Entretanto, afirma-se desde logo: a Secretaria foi além do que o STF estabeleceu – ou, dito de outra maneira, deixou, na prática, de cumprir com a determinação judicial e, pois, com todas as vênias que o mundo jurídico costuma pedir, incorreu em mais um absurdo, para além dos vários que a própria decisão já produziu. Senão, vejamos.
Por força da Portaria SPA/MF nº 2.217, de 30 de setembro de 2025, está o agente operador obrigado a impedir o cadastro ou o uso de seu sistema de apostas por beneficiários do Bolsa Família e do BPC. Acontece que essas pessoas não necessariamente contam apenas com a renda obtida a partir de tais programas assistenciais e sociais. Por mais ínfimos que possam ser – e de fato são – os recursos que os indivíduos elegíveis a tais programas porventura aufiram mensalmente, nada impede que eles tenham outra fonte de recebimento de dinheiro.

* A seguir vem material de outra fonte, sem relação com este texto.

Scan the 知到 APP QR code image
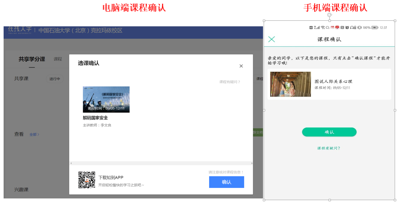Screen dimensions: 397x207 click(x=87, y=180)
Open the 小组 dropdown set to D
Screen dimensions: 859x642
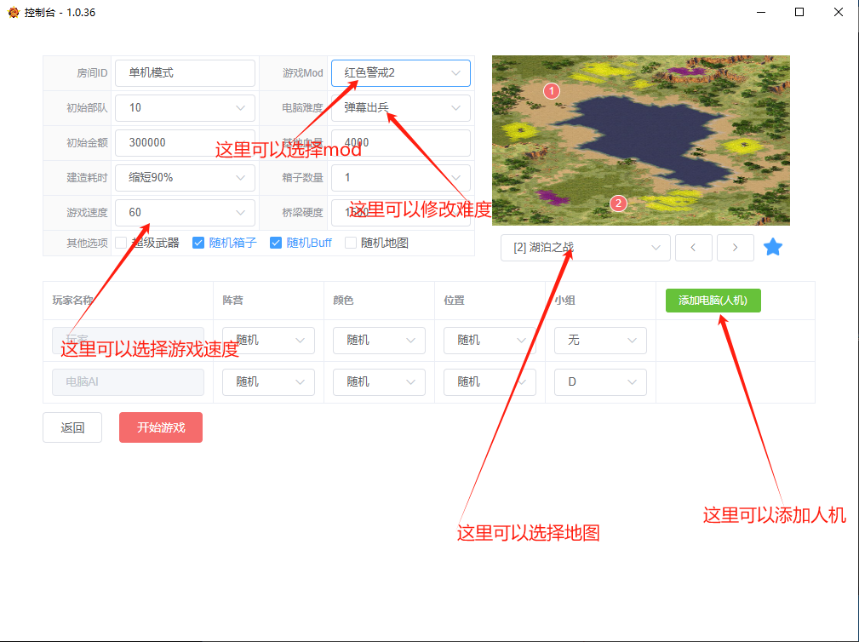[600, 381]
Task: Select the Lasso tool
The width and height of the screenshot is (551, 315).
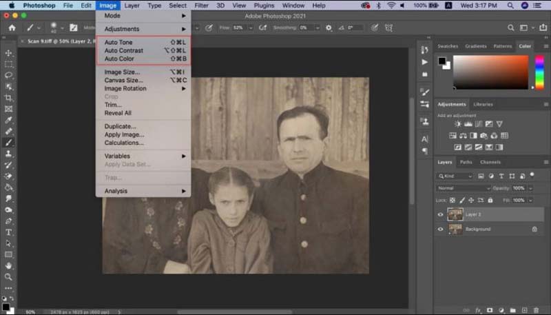Action: [9, 75]
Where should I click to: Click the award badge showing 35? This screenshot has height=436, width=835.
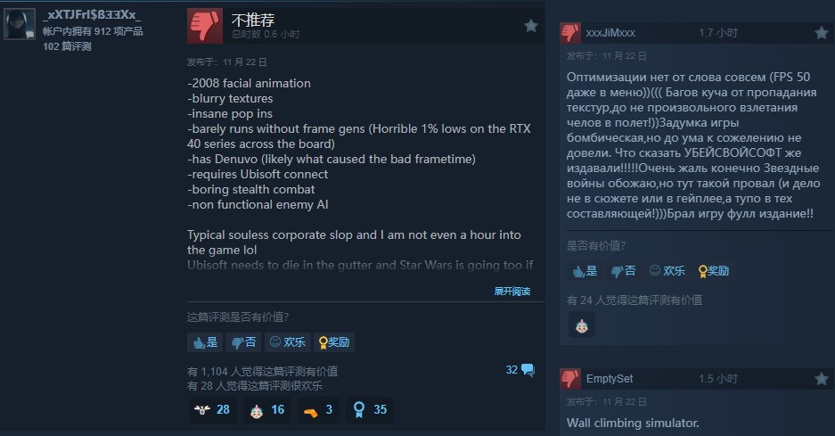(x=370, y=409)
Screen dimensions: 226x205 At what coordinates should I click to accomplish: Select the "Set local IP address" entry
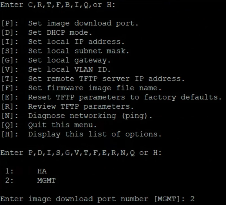coord(76,42)
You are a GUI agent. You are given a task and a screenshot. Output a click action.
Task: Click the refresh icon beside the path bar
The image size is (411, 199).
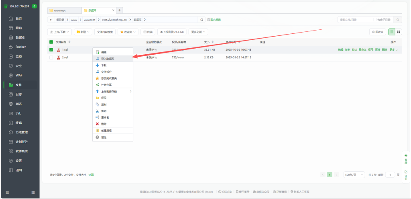coord(201,19)
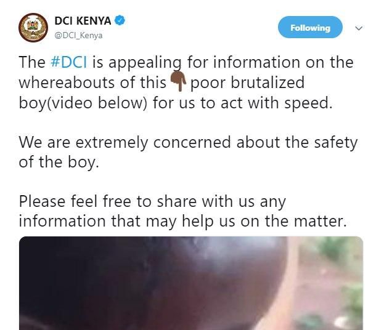
Task: Toggle the Following button to unfollow
Action: [x=310, y=27]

Logo, ao proibir que todo e qualquer beneficiário desse tipo de programas se cadastre ou mantenha cadastro ativo na base de dados de agentes operadores de apostas, a SPA/MF foi além do que o STF determinou, pois vedou que também aqueles valores acaso recebidos a partir de outras atividades por pessoas elegíveis ao Bolsa Família e/ou ao BPC sejam também maculados como não 'apostáveis'.
Não basta, pois, a decisão judicial revelar, no fundo, um paternalismo travestido de zelo; um gesto de vigiar, regular e podar que traduz a cultura do coitadismo, em que só é merecedor de verdadeira e mais ampla liberdade aquele que, sem ajuda governamental, consegue prover a si próprio mais do que o estritamente necessário.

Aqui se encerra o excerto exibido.